Rabu 18 Jan 2017 21:28 WIB

Ini Usulan KPK untuk Paket Reformasi Hukum II

Rep: Umar Mukhtar/ Red: Indira Rezkisari
Pimpinan KPK Laode M Syarif
Foto: Republika/Raisan Al Farisi
Pimpinan KPK Laode M Syarif

REPUBLIKA.CO.ID, JAKARTA -- Wakil Ketua Komisi Pemberantasan Korupsi (KPK) Laode M. Syarif menuturkan paket reformasi hukum kedua harus juga mampu menyelesaikan persoalan banyaknya produk hukum yang saling tumpang-tindih. Sebab, dia mengakui saat ini banyak peraturan perundang-undangan yang masih saling tumpang-tindih.

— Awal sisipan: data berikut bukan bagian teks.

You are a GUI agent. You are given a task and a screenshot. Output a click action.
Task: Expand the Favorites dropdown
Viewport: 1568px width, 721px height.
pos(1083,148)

"Soal tumpang-tindih peraturan hukum itu harus diselesaikan dengan baik karena banyak sekali peraturan perundang-undangan yang saling tumpang-tindih, sehingga menyusahkan untuk penegakan hukum maupun menjalankan undang-undang tersebut," kata dia, Rabu (18/1).

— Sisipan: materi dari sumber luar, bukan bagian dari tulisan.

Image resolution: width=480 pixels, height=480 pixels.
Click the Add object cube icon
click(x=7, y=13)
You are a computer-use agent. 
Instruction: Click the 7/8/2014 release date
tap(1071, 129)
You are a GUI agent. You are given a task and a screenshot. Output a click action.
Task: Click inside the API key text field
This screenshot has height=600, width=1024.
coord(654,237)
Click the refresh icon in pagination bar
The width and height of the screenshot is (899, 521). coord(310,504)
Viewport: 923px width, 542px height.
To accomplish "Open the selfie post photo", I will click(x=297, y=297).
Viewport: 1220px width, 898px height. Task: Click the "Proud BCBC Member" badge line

Laode juga mengatakan, paket reformasi hukum tersebut juga harus sekaligus memperkuat KPK dengan membuat beberapa aturan perundang-undangan terkait penegakan hukum pada tindak pidana korupsi. Sebab, diakui dia, di dalam Undang-undang tipikor sekarang, masih ada hal yang belum diatur.

Misalnya, terkait pengaturan soal korupsi yang terjadi di lembaga swasta. Saat ini, UU tipikor tersebut belum mengatur jika terjadi tindak pidana korupsi di lembaga atau perusahaan swasta. "(Perlu) Diatur dalam undang-undang yang baru, karena di undang-undang tipikor yang sekarang tidak ada pengaturan tentang korupsi di sektor swasta," tutur dia.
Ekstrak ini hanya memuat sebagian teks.